Agni tersentak kaget dan sontak membelalak kearah sahabatnya.

"Kamu kenal Pasai?" tanya perempuan itu dengan nada suara agak tinggi.

Gama mengerjap kaget mendengarnya.

"Iya, kenal. Dia kebetulan..."

"Den Gama!" Panggilan ramah Pasai menghentikan ucapan Gama pada Agni.

Gama menoleh dan tersenyum ramah ke arah pemuda itu.

Lalu secara mengejutkan, Gama maju menerjang pemuda itu dan merangkulnya dengan hangat disertai beberapa kali tepukan di punggung tegap nelayan muda itu.
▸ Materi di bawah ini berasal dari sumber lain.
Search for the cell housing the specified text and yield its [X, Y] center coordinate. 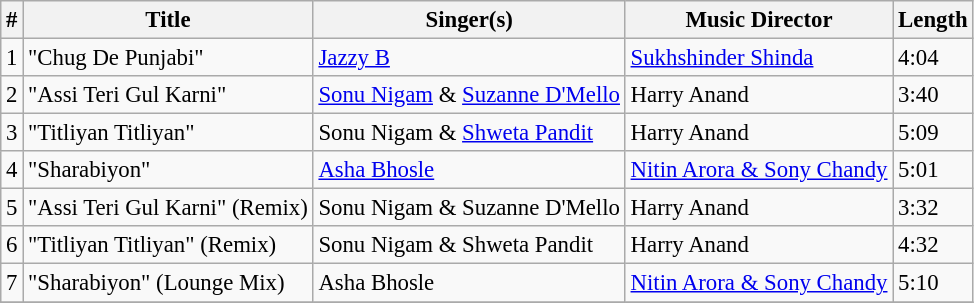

Pasai tertawa lepas dan balas merangkul Gama tanpa terlihat sungkan sama sekali.

Di dekat mereka, Agni diam membeku dengan wajah pucat dan mata melebar tak percaya.

"Kalian... Saling kenal?" gugup Agni tiba-tiba.

Gama menoleh padanya dan mengernyitkan keningnya heran.

Agni jarang gugup karena apapun, tapi kali ini gadisnya itu tampak menatapnya dengan mata sedikit linglung dan...panik?

Ada apa?

Gama lantas menoleh ke arah teman lama yang masih dirangkulnya.

"Ini Pasai Atreya. Anaknya pegawai Papaku waktu buka pasar ikan dulu," ujar Gama dengan sumringah.

Pasai mengangguk sopan sambil tertawa pelan, tapi teman kecilnya itu tampak beberapa kali membuang pandangannya kearah lautan.

Matanya yang biasanya tampak tegas, beberapa kali tampak goyah dan meredup.

Namun bukan itu yang membuat Gama tiba-tiba berdebar tak nyaman.

Tapi Agni, gadis pujaannya itu terus menatap kearah Pasai dengan tajam. Tak bergerak dan tak bersuara seolah takut Pasai tiba-tiba hilang dari pandangan.

Gama tercekat oleh rasa cemburu tiba-tiba.

Mata ramahnya berubah kelam seketika.

Dengan dingin matanya beralih ke sosok pria yang kini tampak menatap Agni dengan senyum kecil dan tampak sekilas tatapan sedih penuh damba.

Rasa marah mendera Gama dengan hebat pada akhirnya. Hatinya yang selalu baik dan lembut, terasa kelam karena rasa terhina.

"Pasai, ini Agni calon istri saya. Yang berarti kelak jadi atasan kamu juga kedepannya." Gama menarik lengan Agni hingga beranjak ke sisinya.

Pasai tampak tersentak sekejap, sebelum berganti dengan sorot patuh dan anggukkan sopan.

Gama yang menangkap jelas reaksi teman lamanya itu, lantas tersenyum puas diam-diam. Dia hanya menyadarkan kembali posisi Pasai sebelum pemuda desa itu kebablasan.

Tak lama matanya lalu menoleh lagi pada perempuan yang dicintainya, dan Gama langsung bertemu pandang dengan Agni yang menatapnya penuh kemarahan.